Parts of England are officially in drought following the dry spring, the Department for Environment, Food and Rural Affairs (Defra) has announced http://www.bbc.co.uk/news/uk-13722013
Environment Secretary Caroline Spelman is set to hold a second drought summit to review the impacts of the continuing dry weather and the government is sending a message to water wisely.
Ms Spelman suggested that “This is a time to use water wisely, conserve it while you can”
“Water companies are confident that supplies are high enough so that widespread restrictions to the public are unlikely.
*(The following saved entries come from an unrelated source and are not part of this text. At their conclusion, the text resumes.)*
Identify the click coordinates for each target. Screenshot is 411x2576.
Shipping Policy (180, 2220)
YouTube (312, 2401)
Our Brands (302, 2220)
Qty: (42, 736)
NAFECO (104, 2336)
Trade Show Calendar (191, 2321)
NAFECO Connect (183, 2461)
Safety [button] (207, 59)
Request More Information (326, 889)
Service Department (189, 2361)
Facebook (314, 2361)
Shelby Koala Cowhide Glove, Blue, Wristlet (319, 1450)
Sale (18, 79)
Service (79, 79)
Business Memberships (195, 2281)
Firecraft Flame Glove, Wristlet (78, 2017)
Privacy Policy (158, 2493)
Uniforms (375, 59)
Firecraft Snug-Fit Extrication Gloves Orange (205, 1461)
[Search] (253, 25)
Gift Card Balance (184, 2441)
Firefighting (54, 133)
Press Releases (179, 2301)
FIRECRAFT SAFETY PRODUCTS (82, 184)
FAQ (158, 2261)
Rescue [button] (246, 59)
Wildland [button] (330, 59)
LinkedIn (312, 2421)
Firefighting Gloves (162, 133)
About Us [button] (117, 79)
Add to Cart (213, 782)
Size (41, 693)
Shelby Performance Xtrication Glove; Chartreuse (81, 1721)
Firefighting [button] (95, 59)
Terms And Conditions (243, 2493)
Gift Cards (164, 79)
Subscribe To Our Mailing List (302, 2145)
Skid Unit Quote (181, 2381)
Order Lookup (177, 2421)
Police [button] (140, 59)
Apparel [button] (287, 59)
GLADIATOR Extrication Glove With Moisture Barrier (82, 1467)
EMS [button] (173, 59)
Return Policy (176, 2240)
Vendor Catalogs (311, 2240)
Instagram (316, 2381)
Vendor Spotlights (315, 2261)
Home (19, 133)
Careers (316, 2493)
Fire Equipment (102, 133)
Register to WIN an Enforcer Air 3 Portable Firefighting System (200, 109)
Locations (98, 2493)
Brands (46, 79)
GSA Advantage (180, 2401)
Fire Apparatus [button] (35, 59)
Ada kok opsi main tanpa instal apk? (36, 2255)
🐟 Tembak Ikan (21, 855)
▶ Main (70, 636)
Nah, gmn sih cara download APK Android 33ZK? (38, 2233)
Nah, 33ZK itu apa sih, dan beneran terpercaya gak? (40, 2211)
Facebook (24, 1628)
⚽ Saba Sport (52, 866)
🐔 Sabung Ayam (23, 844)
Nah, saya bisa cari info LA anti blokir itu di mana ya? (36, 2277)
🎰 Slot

We’re doing all we can to reduce the impact on agriculture and wildlife, but everyone can play their part.
“Households know how to use less water and everyone can do their bit to use water more wisely, not only through the summer, but throughout the year.”
The very dry spring is having a huge effect on gardens in the South and East.Plants such as geraniums and petunias are flourishing, as are wild flowers, whereas water-absorbing busy lizzies and salvias have all been given the cut – thank goodness!
Gardeners are using hanging baskets with reservoirs to stop water seeping through the bottom as well as water retention tablets.
Mel Henley, head of parks and gardens for Tunbridge Wells Borough Council, says its staff had been adapting what was planted over the last few years.
“Because flowers themselves have a high impact, we don’t want to lose that so we’re putting permanent plants in with the flowers.
“This won’t make it lose impact but it just means that it won’t need as much water because herbs and shrubs don’t need as much.”